Friendship is the Amenity
Patrick Sisson's Curbed article, "In the apartment amenity arms race, service and technology win out" exemplifies the adolescence of the burgeoning world of luxury apartment design. Like teenagers, these buildings want so badly to be recognized as unique that they're willing to try anything. And at first it works - they have a tree house! Or a hallway inspired by the move 2001! - but just like with real people the best way to define your identity is not to cover yourself in bells and whistles but to express your values through action.
This quote below demonstrates the trap developers fall into.
"The top two ways to separate yourself in a market that’s seen so much activity is adding an infusion of technology, and giving your residence some kind of identity,” says Shauntá Bruner, a senior associate with Delta Associates, a commercial real estate research firm. “Everybody has a rooftop grilling area or a dog park. Successful developers need to create things that tell a story and tie together the community.” Bruner says that this boils down to better tech and more services.
Bruner starts out on the right track (give your building an identity and have it tell a story) but then delivers a record scratch at the end: how do better tech and more services build an identity or tell a story? While it’s conceivable that a certain suite of amenities may attract like-minded tenants, amenities – especially tech-based ones – obsolesce quickly, and their lack of staying power translates into an inability to tell any sort of cohesive story or to tie together a community.
Later, the piece dives into what I think is the heart of the matter, which is that developers and apartment managers haven’t yet mastered the art of building communities in apartment buildings. Cities are both notorious and adored for their anonymity and countering that prevailing mindset is a massive challenge. As Bruner says, they have to teach people how to make friends within their own building. So instead of offering just yoga studios, they’re supply actual yoga teachers.
KIN, the arm of Tishman Speyer launched in partnership with co-living company Common, is wagering that the best way to goad residents into making friends is through the sharing economy. It's novel to see the market used as a tool to seed community. Capitalism is good for many things, but it hasn't exactly earned its stars as a uniting factor. Can it work? This is how KIN envisions it playing out: say you need a babysitter and another family in the building also needs a babysitter on the same night. Through their concierge, you can arrange to share the babysitter, thus decreasing your cost, and possibly meeting a friend in the process.
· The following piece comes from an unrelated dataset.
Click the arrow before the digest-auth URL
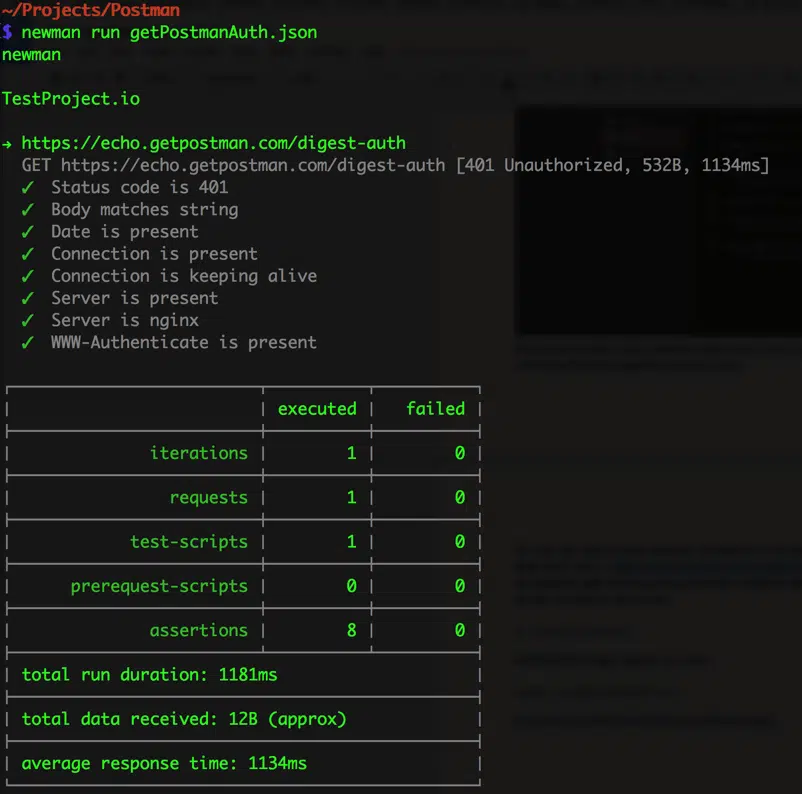Screen dimensions: 802x794 pyautogui.click(x=8, y=143)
The challenge is that in this scenario, the actions used as the basis of friendship formation - finding a babysitter - aren't particularly meaningful. If developers want to create buildings with identity, then what they're really after is creating meaningful experiences for their residences and tying those experiences to the building. This is, obviously, a much more complicated task than selecting from a menu of hot new amenities.
They should steal a page from religion’s playbook. There's a reason religious congregations, with their traditions and ability to house lifecycle events, have historically offered such a successful and stable platform for community growth. Proximity and cost-sharing does not have the same heft.
You have to ask yourself: how often have you become close friends with the person you run into at the mailbox or with whom you share a dog-walker? Proximity does breed attraction, as the saying goes, but if you're looking to seed durable relationships then you'd be better served if the shared activity itself had some meaning beyond time- and cost-savings. If this is the direction we are moving in - where we will be increasingly moving into high rises and will use them as our community-defining spaces - then if we want those communities to be substantial we will need more intentionality around the seeding actions.
KIN would be wise to design their community building not just around everyday resource sharing, but also around low-level lifecycle events - moments that encourage us to think about the passage of time or our roles in the community. It sounds far-fetched, but it’s not. Building managers take on a vastly more significant role in this world, becoming not just part hotel concierge, but, as crazy as it sounds, part quasi-clergy as well. They could leverage their building’s open spaces to host preschool graduations or school plays so that residents associate their spaces, and the faces they see in them, with moments in their lives that have real meaning. Because it's at those moments that people are present and open to making stronger connections.
And from a real estate value prospective, a building that creates actual community becomes more valuable, because while the tech amenities look great today, they look passé within two years. Friendships and community, however, do not.